City of the Sun by Sarah Bryant
Ravaged by nuclear war and the most terrifying dictator since Stalin, Russia's future lies in the hands of one gifted child.
In the aftermath of nuclear war, Russia cowers in the shadow of Solntse, a dictator with a chilling idea of utopia and a plan to bring it to life. The lynchpin of his plan is Sifte Pierson, a child so gifted that he has gambled his entire future on her obedience. Confined at Institute 1, an isolated school which produces the most powerful minds and bodies to serve Solntse, Sifte has grown up without knowledge of her parents or the life she was stolen from. When a new teacher arrives with a dangerous agenda and clues to her past, Sifte and her closest friends uncover a secret history with the power to destroy Solntse's empire. When the secrets leak to the Socialist rebels in the slums of St. Petersburg, their dreams of revolution begin to take solid form. And as Sifte and her friends work to uncover Solntse's plans for Utopia, she comes to realize that her identity and future are vital not only to Russia's freedom, but to all humankind.
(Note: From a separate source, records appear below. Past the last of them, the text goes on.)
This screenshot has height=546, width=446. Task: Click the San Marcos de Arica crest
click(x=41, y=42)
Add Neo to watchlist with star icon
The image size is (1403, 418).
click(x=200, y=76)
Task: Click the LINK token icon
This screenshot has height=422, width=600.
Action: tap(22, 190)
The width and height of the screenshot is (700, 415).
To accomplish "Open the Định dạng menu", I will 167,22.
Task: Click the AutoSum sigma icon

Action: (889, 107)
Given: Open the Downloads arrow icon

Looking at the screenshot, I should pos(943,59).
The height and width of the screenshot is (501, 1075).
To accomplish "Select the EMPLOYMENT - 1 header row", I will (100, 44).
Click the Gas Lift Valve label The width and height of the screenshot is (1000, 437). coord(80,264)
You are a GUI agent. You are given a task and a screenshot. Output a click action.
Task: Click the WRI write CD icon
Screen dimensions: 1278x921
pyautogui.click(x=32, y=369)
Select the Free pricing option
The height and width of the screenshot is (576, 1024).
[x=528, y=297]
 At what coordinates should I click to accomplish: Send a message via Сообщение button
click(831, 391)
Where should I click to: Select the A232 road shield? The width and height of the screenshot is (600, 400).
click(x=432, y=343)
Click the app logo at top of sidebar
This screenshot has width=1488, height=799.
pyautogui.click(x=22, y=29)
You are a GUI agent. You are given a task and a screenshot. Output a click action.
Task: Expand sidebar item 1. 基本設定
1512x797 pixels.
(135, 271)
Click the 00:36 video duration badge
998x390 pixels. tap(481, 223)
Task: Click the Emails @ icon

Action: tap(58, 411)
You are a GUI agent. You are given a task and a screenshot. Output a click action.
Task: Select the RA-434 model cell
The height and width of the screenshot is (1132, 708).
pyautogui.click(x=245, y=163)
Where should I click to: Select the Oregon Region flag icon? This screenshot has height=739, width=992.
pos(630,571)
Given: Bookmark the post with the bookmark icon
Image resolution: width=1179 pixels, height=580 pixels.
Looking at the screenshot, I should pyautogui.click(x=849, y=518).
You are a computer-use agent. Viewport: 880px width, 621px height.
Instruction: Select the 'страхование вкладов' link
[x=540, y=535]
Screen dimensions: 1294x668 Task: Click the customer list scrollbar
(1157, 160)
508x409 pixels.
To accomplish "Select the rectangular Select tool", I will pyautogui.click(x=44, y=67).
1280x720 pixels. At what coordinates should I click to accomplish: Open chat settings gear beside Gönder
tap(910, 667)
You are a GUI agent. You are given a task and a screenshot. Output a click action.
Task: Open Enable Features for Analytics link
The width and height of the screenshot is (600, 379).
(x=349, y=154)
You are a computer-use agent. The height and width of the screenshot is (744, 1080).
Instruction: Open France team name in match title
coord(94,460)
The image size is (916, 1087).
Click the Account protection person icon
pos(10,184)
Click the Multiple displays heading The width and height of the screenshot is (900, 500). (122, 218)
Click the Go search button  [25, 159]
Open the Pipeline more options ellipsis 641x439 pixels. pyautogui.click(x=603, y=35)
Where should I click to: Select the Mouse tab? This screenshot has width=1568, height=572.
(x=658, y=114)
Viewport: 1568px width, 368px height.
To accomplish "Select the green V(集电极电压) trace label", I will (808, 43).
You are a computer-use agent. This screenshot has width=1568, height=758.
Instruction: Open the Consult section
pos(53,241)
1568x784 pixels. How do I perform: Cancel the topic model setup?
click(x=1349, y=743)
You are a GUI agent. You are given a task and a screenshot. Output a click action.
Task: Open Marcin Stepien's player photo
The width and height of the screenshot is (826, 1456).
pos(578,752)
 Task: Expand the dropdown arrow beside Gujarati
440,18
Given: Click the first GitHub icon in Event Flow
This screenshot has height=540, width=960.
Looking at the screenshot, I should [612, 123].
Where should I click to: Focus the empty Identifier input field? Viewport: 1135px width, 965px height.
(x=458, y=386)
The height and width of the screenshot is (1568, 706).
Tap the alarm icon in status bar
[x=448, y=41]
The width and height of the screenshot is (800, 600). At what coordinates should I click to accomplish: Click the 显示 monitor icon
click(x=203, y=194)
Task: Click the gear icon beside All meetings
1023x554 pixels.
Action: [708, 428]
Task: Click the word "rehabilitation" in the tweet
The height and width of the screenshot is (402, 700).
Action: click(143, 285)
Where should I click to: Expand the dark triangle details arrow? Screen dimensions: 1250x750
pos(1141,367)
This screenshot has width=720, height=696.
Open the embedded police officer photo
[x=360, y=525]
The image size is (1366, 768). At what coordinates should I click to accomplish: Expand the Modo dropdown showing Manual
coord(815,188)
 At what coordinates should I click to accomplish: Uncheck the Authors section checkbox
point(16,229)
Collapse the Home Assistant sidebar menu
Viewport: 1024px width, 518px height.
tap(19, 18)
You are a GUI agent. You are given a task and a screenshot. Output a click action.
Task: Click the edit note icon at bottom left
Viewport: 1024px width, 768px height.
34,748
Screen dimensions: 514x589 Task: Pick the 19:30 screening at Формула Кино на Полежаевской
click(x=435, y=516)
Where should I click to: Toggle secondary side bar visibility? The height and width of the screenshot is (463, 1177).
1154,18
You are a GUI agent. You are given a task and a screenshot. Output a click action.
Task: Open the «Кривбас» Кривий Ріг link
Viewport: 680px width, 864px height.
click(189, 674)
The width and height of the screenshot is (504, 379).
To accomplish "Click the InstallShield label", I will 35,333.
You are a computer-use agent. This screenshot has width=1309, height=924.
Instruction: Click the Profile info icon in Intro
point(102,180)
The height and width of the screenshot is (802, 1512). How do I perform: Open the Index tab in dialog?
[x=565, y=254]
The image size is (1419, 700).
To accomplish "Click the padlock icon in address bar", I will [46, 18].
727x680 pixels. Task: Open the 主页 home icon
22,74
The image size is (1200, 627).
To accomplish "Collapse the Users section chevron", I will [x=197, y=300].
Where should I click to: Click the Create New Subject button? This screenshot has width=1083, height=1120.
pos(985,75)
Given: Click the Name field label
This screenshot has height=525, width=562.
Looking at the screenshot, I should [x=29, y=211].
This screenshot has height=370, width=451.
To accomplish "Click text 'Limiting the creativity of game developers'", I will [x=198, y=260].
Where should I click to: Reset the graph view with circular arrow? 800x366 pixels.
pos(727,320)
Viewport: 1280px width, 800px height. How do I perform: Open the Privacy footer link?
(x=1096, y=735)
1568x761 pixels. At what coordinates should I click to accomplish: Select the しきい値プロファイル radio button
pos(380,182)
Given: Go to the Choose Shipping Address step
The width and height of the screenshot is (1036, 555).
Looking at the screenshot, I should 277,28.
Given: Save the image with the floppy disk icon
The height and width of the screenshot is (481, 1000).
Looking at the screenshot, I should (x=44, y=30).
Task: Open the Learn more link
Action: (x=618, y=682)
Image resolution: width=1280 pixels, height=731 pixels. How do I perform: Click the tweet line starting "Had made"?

I had to include the publisher's synopsis in this post because when I tried to explain City of the Sun's premise to Russell (I think he'd like the book) it took me ten minutes and the result wasn't particularly coherent.
City of the Sun is one of those novels that defies categorization. It's a political thriller, it's science fiction, but it's so much more. In a way City of the Sun is like a grown up version of Harry Potter with Sifte as Harry, her friends are Institute 1, Dumbledore's Army, and the Soviets, the Order of the Phoenix (at least that's a thought that occurred to me while I was reading it).
I really enjoyed City of the Sun. Of course, I also liked 1984 and it's definitely in the same vein. For me City of the Sun was a page-turner, but a thought-provoking one.